Put the lines of the listing below, from the line containing "You are a GUI" through the end of the listing, into a Markdown table with the columns Row and Line. Skip blank lines and leave the pictures out.

** begin Supplied material **

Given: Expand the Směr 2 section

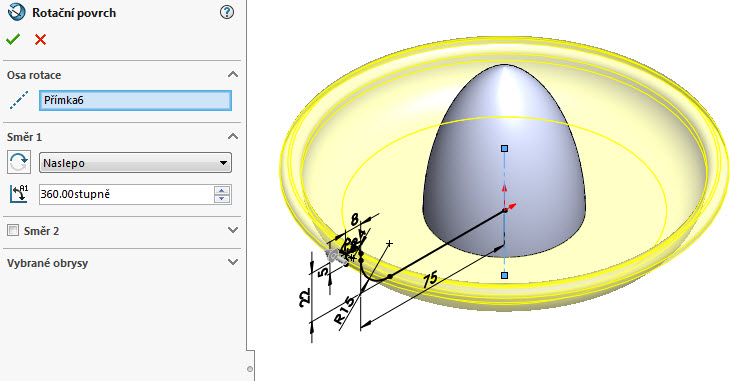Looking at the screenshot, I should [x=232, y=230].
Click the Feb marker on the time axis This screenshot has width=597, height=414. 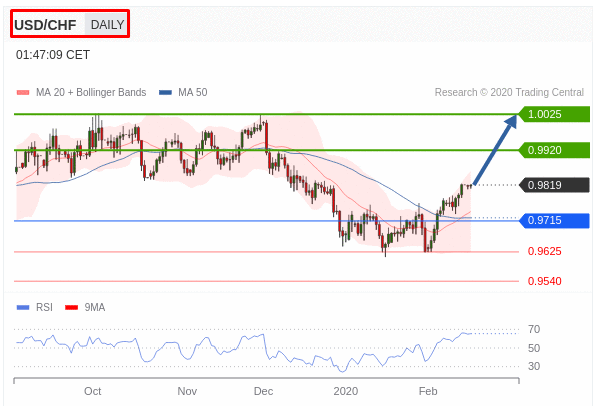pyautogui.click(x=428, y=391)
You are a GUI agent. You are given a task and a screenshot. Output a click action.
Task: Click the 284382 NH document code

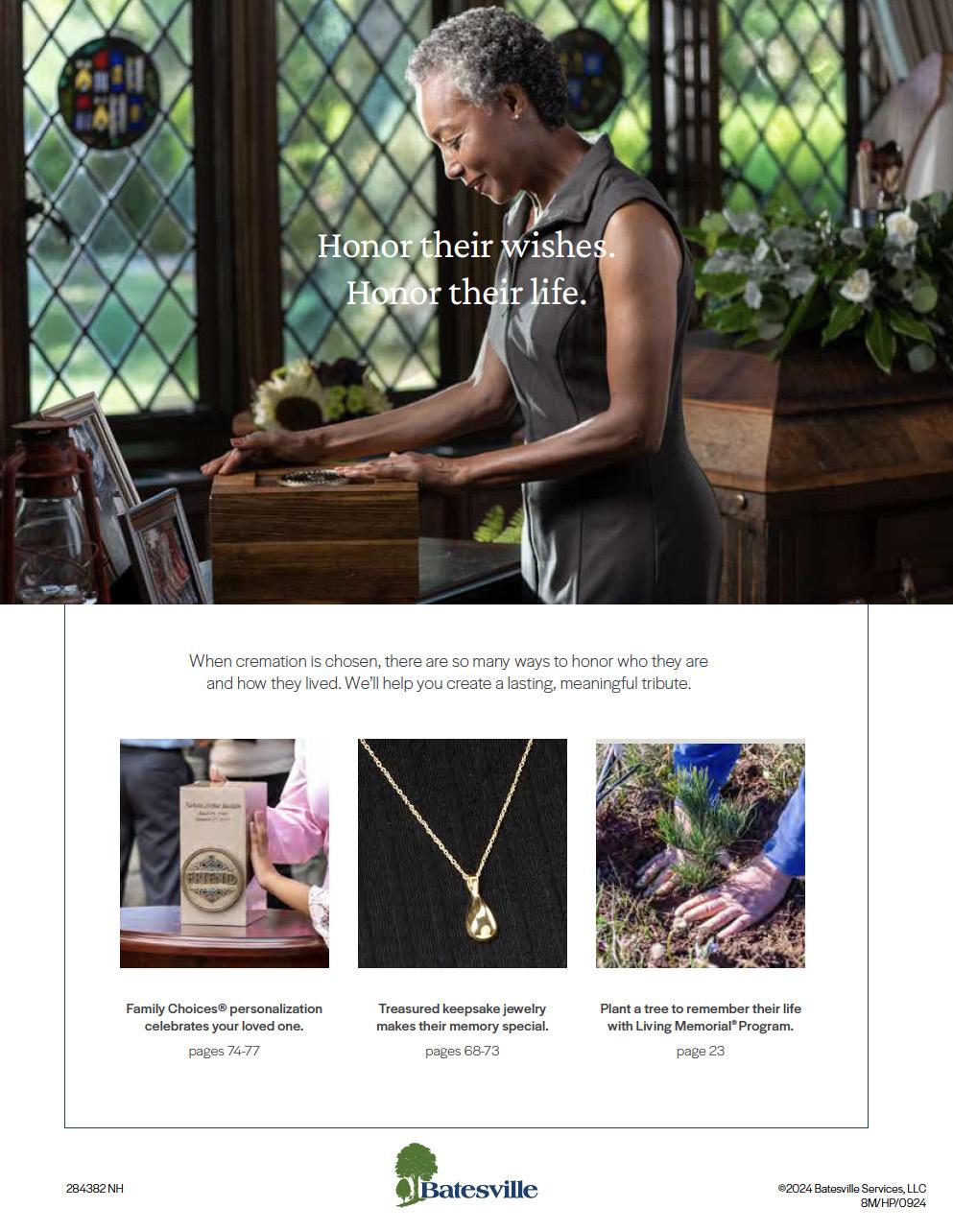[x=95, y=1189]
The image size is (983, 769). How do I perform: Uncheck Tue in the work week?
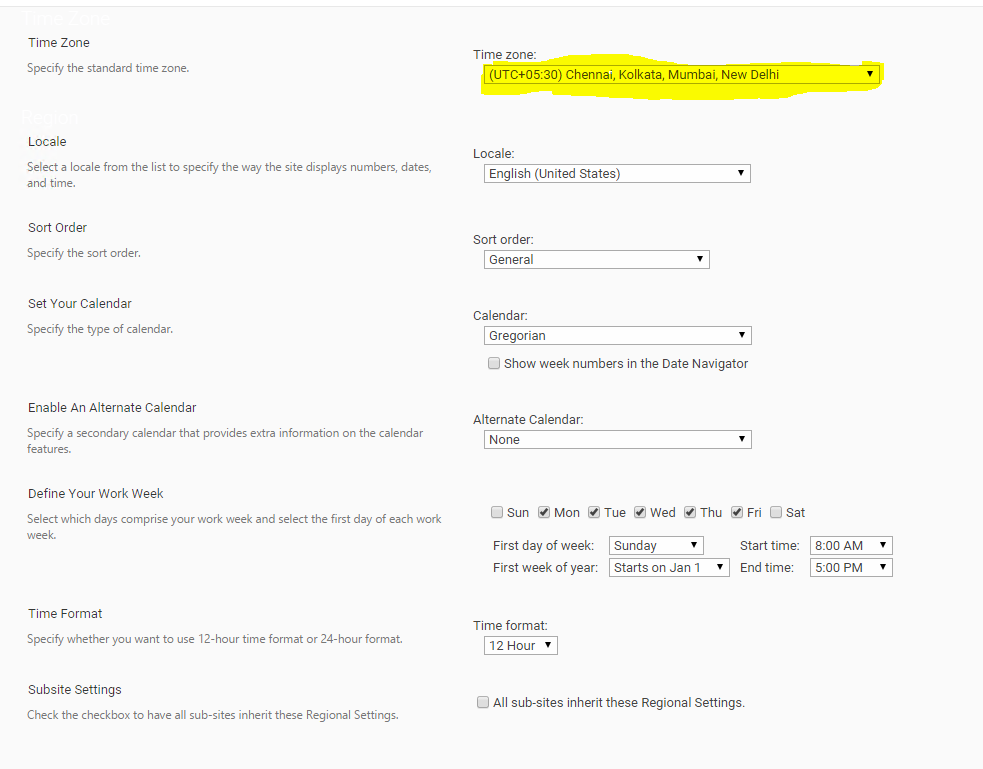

** end Supplied material **

■ Task result:
| Row | Line |
|---|---|
| 1 | You are a GUI agent. You are given a task and a screenshot. Output a click action. |
| 2 | Task: Click the 284382 NH document code |
| 3 | [x=95, y=1189] |
| 4 | The image size is (983, 769). How do I perform: Uncheck Tue in the work week? |